Le Tribunal Administratif de La Réunion, statuant en référé, a rejeté la requête du préfet de La Réunion demandant la suspension de la décision du maire de Petite-Île du 12 mai 2025. Cette décision portait non-opposition à une déclaration préalable pour l'installation de panneaux photovoltaïques. Le juge a constaté que la décision attaquée avait été entièrement exécutée, la rendant insusceptible d'être suspendue. Il a appliqué l'article L. 521-1 du code de justice administrative, qui conditionne la suspension à l'existence d'une décision encore exécutoire.
Le Tribunal Administratif de La Réunion a été saisi par Mme A..., agent du CHU de La Réunion, qui contestait le refus de reporter 5 jours de congés annuels de l'année 2023, acquis avant son placement en congé de longue maladie (CLM) d'avril à décembre 2023. Le tribunal a rejeté sa demande d'annulation, en se fondant sur l'article 4 du décret n°2002-8 du 4 janvier 2002, qui subordonne le report de congés à une autorisation exceptionnelle de l'administration. Il a également écarté le moyen tiré de la directive 2003/88/CE, jugeant que le droit au report des congés non pris pour cause de maladie n'est pas absolu et que l'administration n'a pas commis d'erreur manifeste d'appréciation en refusant le report sollicité.
Le Tribunal Administratif de La Réunion a rejeté la requête de Mme B... qui demandait, au titre du droit au logement opposable, une injonction de relogement suite à une décision de la commission de médiation du 16 novembre 2023 la reconnaissant comme prioritaire. Le juge a constaté que la requête, enregistrée le 18 septembre 2025, était manifestement irrecevable car introduite après l'expiration du délai de recours de quatre mois prévu à l'article R. 778-1 du code de justice administrative, lequel court à compter de l'expiration du délai de six mois applicable à La Réunion (article R. 441-16-1 du code de la construction et de l'habitation). En application de l'article R. 222-1 du code de justice administrative, la requête a été rejetée par ordonnance.
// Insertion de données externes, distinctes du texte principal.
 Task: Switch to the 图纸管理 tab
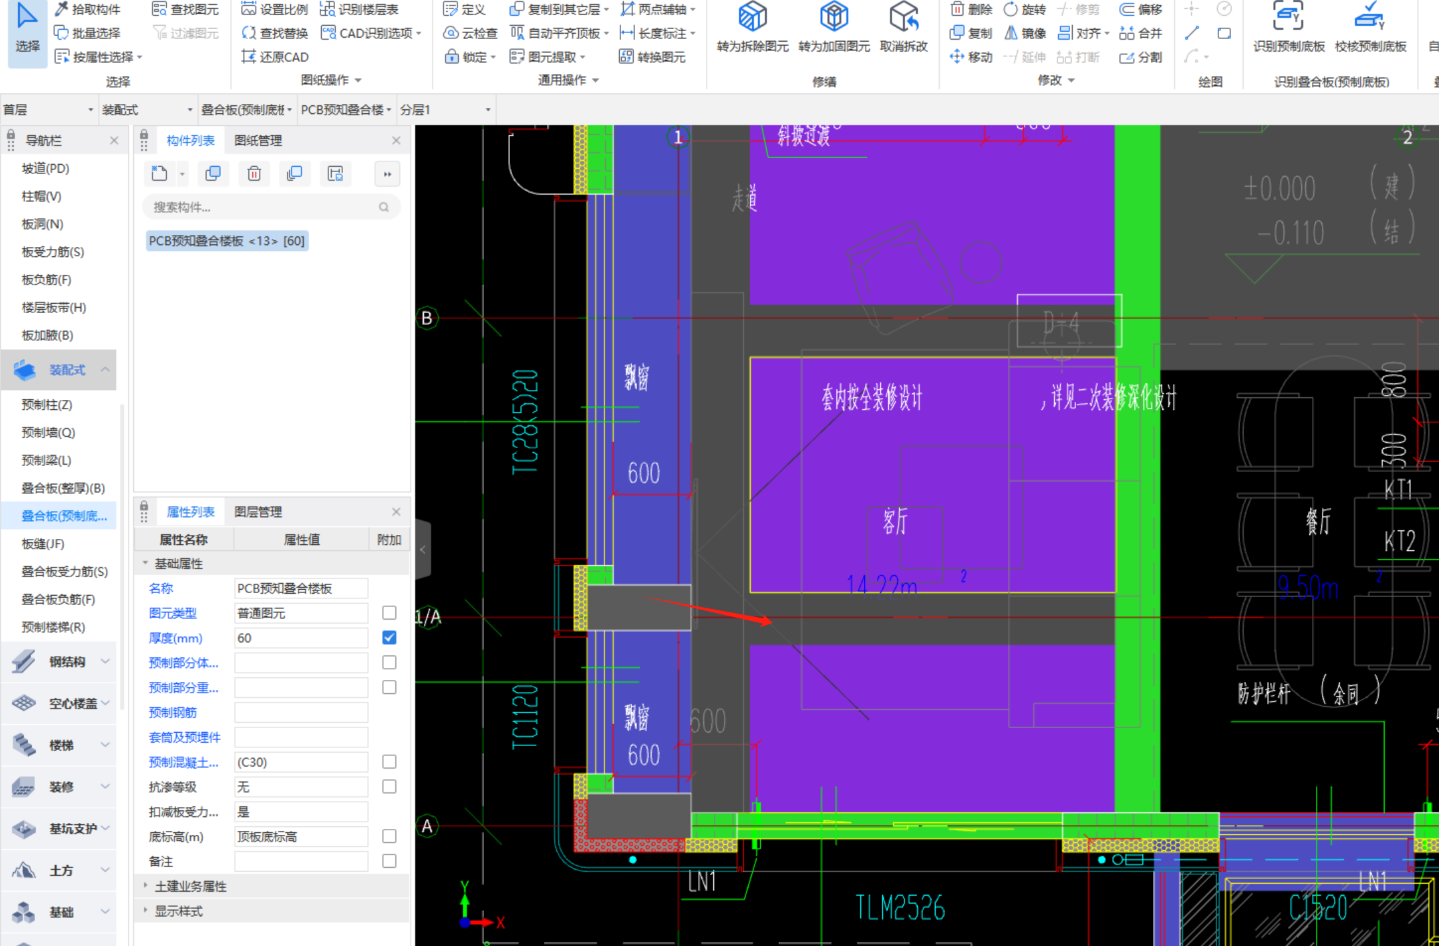(258, 140)
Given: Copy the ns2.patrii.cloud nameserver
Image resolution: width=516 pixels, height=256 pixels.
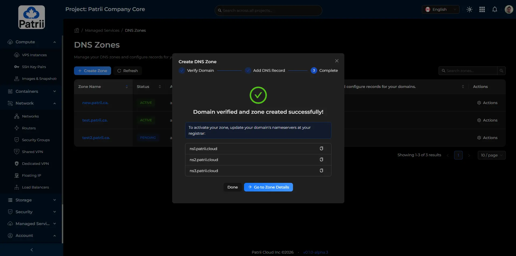Looking at the screenshot, I should pyautogui.click(x=321, y=160).
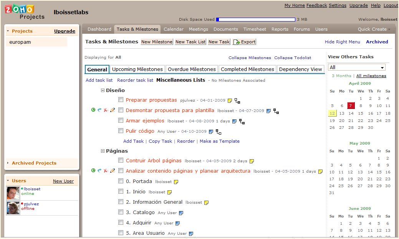Click the yellow note icon for 0. Portada
This screenshot has height=239, width=399.
click(176, 182)
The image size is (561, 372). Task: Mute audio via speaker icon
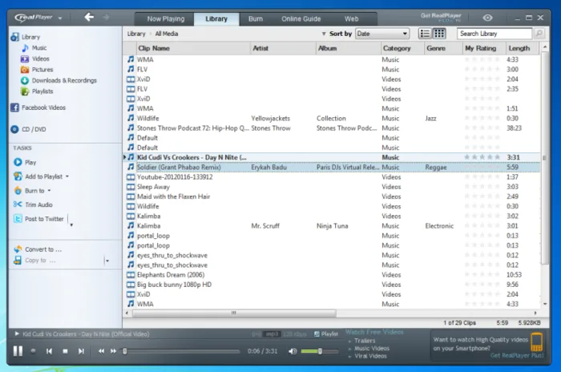click(x=293, y=351)
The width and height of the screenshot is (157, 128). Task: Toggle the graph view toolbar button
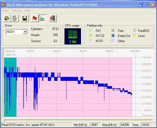coord(43,18)
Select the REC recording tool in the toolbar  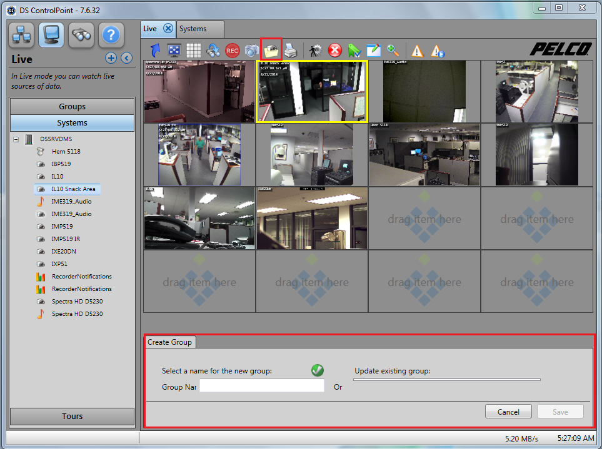pos(232,51)
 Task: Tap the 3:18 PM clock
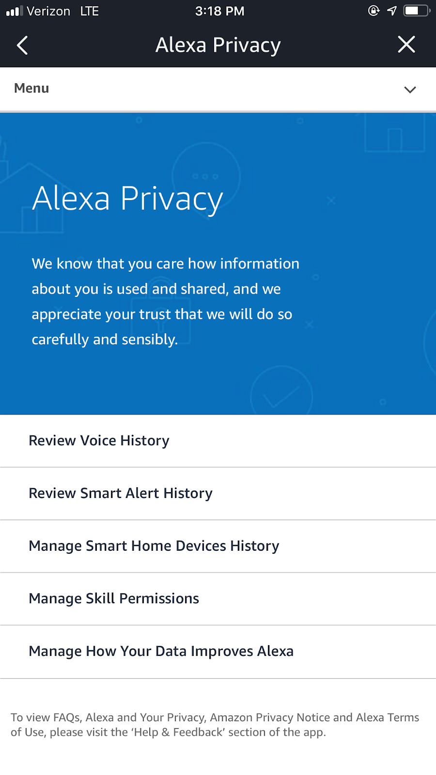[219, 11]
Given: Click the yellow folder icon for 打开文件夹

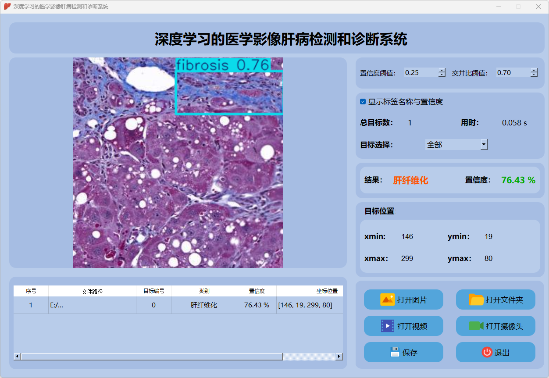Looking at the screenshot, I should 476,300.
Le Tribunal administratif de La Réunion a été saisi par Mme B... d’une requête en excès de pouvoir visant à annuler un arrêté municipal fixant la fin de son congé pour invalidité temporaire imputable au service. La juge des référés ayant rejeté sa demande de suspension au motif de l’absence de doute sérieux sur la légalité de la décision, la requérante a été informée de son obligation de confirmer le maintien de sa requête au fond dans un délai d’un mois, conformément à l’article R. 612-5-2 du code de justice administrative. N’ayant pas procédé à cette confirmation dans le délai imparti, elle est réputée s’être désistée. Par ordonnance du 2 octobre 2025, le tribunal a donné acte de ce désistement.
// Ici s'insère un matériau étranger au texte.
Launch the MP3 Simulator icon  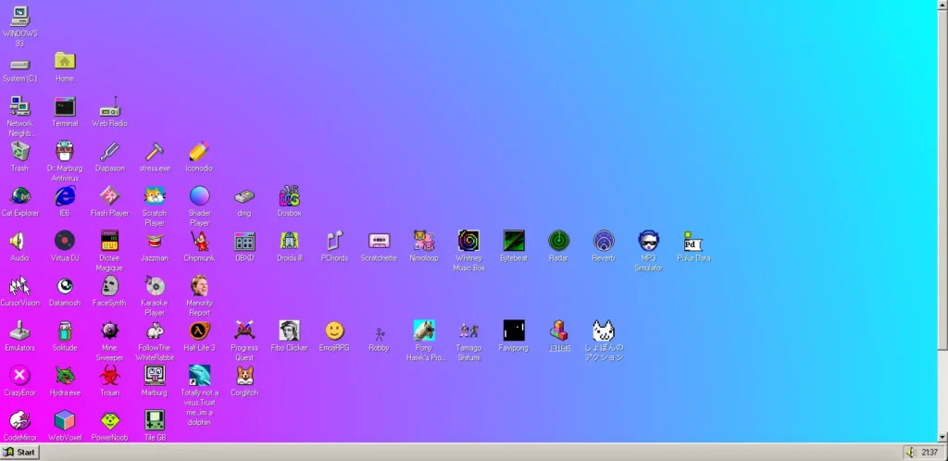tap(648, 241)
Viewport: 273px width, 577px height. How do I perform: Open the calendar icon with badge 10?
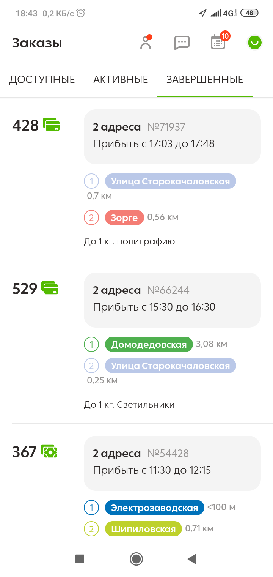pos(219,41)
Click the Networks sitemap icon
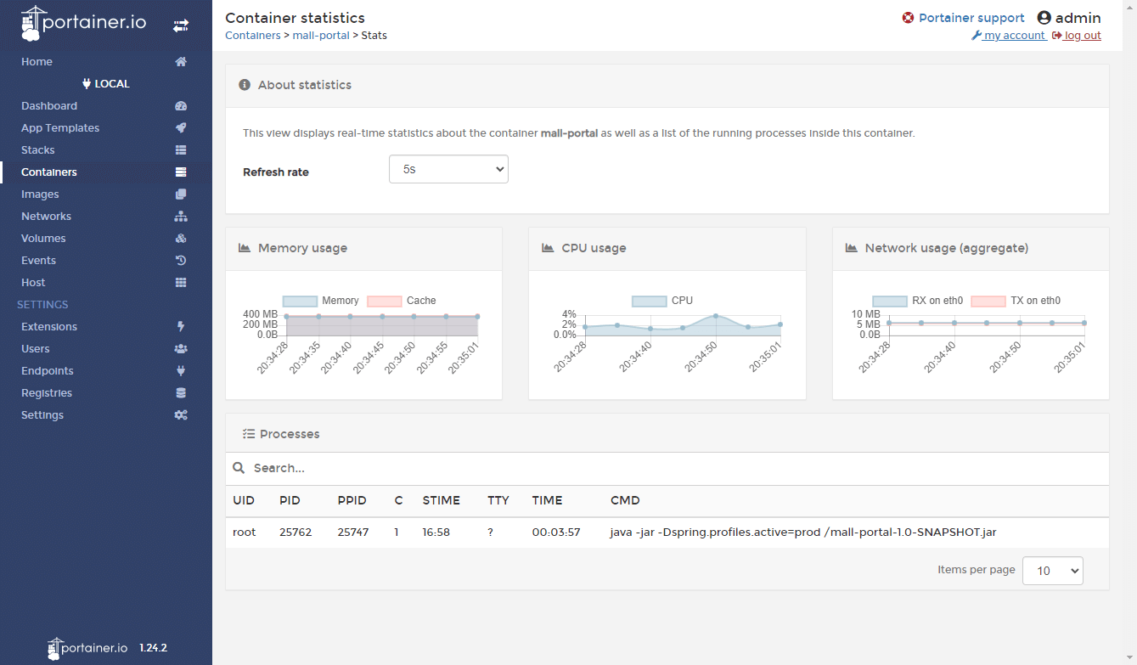 tap(180, 217)
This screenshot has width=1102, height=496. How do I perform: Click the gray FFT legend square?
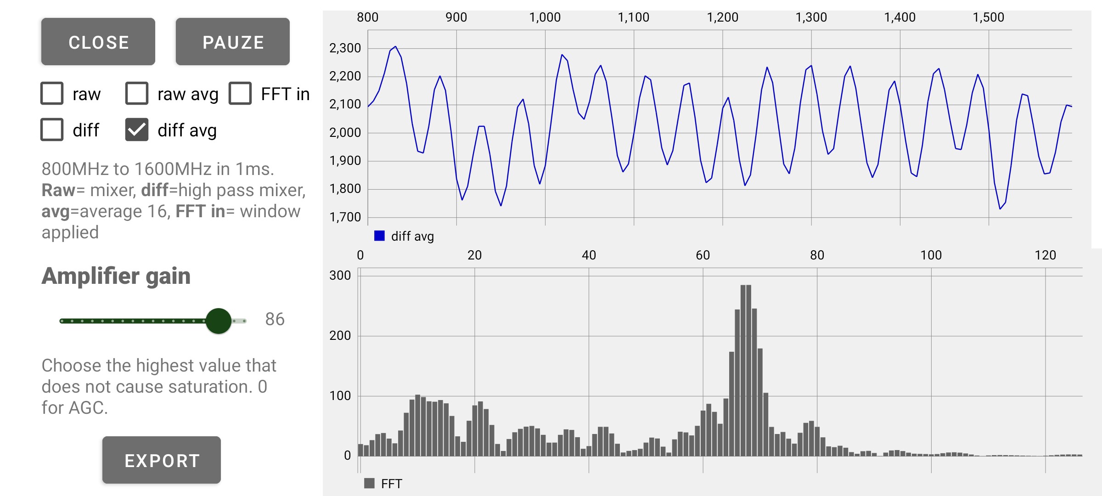pyautogui.click(x=369, y=483)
Le Tribunal Administratif de La Réunion a rejeté la requête de l’association GUEP visant à annuler l’arrêté préfectoral du 11 août 2022 autorisant l’exploitation d’une carrière par la SAS Prefabloc Agrégats à Saint-André. Le tribunal a examiné les moyens soulevés, notamment l’insuffisance du dossier de demande, l’étude d’impact, l’absence de dérogation espèces protégées, et la conformité aux schémas locaux (SDC, SAR, SMVM, PPRn, PLU). La solution retenue est le rejet de la demande d’annulation, le juge considérant que les moyens invoqués n’étaient pas fondés. Cette décision s’appuie sur les dispositions du code de l’environnement, notamment les articles L. 181-27 et L. 511-1, ainsi que sur la Charte de l’environnement.
Le Tribunal Administratif de La Réunion, statuant en formation collégiale, a rejeté les requêtes de la SA La Poste. Celle-ci contestait le refus de l'inspectrice du travail d'autoriser le licenciement de M. A..., salarié protégé en tant que conseiller du salarié. Le tribunal a jugé que les moyens soulevés par La Poste, notamment l'absence de justification de la compétence du signataire et les erreurs de droit ou d'appréciation concernant le délai de consultation de la commission consultative paritaire et l'application de l'article L. 1332-4 du code du travail, n'étaient pas fondés. En conséquence, la décision de l'inspectrice du travail du 25 mai 2022 et la décision ministérielle du 9 mars 2023 ont été confirmées.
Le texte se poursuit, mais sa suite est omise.